On Tue, Jun 19, 2018 at 11:15 AM Ian Zimmerman <i...@very.loosely.org> wrote:
>
> On 2018-06-18 11:34, Rich Freeman wrote:
>
> > Oh, the other tool you'll want to use is etckeeper to manage /etc in a
> > git repo and auto-commit changes/etc with package manager hooks.  That
> > is a cross-distro tool, and will save your butt if you mess something
> > up.
>
> I already do this, only without any packaging/wrapping like etckeeper,
> just bare git.  It's why I want to skip all the the gentoo merge
> thingies, get a crack at the updated file shipped with a package, insert
> this into git on a parallel branch, then merge in the git way.
>

Yeah, that certainly works, and if you're disciplined it has the
advantage that your git history will always be clean and reliable.
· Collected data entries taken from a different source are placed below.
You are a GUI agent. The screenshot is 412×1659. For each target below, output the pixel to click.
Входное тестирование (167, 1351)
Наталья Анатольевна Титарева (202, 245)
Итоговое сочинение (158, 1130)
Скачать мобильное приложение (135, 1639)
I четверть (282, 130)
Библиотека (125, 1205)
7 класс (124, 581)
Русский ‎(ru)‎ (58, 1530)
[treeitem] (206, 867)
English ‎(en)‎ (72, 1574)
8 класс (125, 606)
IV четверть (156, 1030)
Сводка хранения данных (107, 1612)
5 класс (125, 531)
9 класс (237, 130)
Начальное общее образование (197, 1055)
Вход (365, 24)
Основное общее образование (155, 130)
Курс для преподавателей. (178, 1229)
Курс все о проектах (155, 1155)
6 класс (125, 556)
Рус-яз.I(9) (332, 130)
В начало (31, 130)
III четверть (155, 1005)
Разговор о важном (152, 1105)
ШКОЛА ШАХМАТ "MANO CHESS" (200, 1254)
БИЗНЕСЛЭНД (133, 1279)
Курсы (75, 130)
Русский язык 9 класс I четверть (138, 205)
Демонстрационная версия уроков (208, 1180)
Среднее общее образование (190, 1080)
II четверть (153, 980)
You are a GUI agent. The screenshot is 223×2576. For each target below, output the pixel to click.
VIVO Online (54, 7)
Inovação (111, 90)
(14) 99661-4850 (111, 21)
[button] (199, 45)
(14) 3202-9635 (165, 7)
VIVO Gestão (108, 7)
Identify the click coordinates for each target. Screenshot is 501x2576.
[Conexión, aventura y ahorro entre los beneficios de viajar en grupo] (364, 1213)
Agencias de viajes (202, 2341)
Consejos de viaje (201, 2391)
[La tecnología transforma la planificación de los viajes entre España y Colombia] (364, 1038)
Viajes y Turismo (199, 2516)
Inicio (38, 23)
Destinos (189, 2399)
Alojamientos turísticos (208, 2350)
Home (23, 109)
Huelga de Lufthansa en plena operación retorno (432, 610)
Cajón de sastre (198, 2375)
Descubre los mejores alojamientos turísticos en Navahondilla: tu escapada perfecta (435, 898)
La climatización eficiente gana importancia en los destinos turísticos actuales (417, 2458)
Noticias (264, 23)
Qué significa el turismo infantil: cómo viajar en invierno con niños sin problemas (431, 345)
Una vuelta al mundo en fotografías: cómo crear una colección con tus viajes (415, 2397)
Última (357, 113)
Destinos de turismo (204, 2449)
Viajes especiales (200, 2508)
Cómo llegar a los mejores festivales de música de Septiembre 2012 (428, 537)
The advantage of etckeeper is the PM hooks.  If you have uncommitted
changes in /etc when you run emerge it will just dump them all into an
auto-described commit so that you don't end up with a big pile of
modified files with no history.

If you always manually review all your changes and commit them
dutifully after every update, then I believe etckeeper should behave
as one big NOOP.  It really only kicks in if you're lazy about
committing your changes, to ensure that they don't pile up.  Then if
you have an issue you can at least look at the changes since the last
time you ran emerge, or the time before that, and so on.

Personally I use a hybrid approach.  When I go deliberately modifying
config files I make my own clean commits with the stuff I know is
good.  Then I let etckeeper just merge in the daily cruft that I'm not
really intentionally touching anyway.  That means that the commits
with real descriptions are known-good, and the rest are
potentially-useful snapshots I can make use of if they work.  But,
this is all at home - I'd be more disciplined on a system I cared
about.  Well, then again on a system I cared about I'd probably be
using ansible or whatever and not upgrading in-place anyway.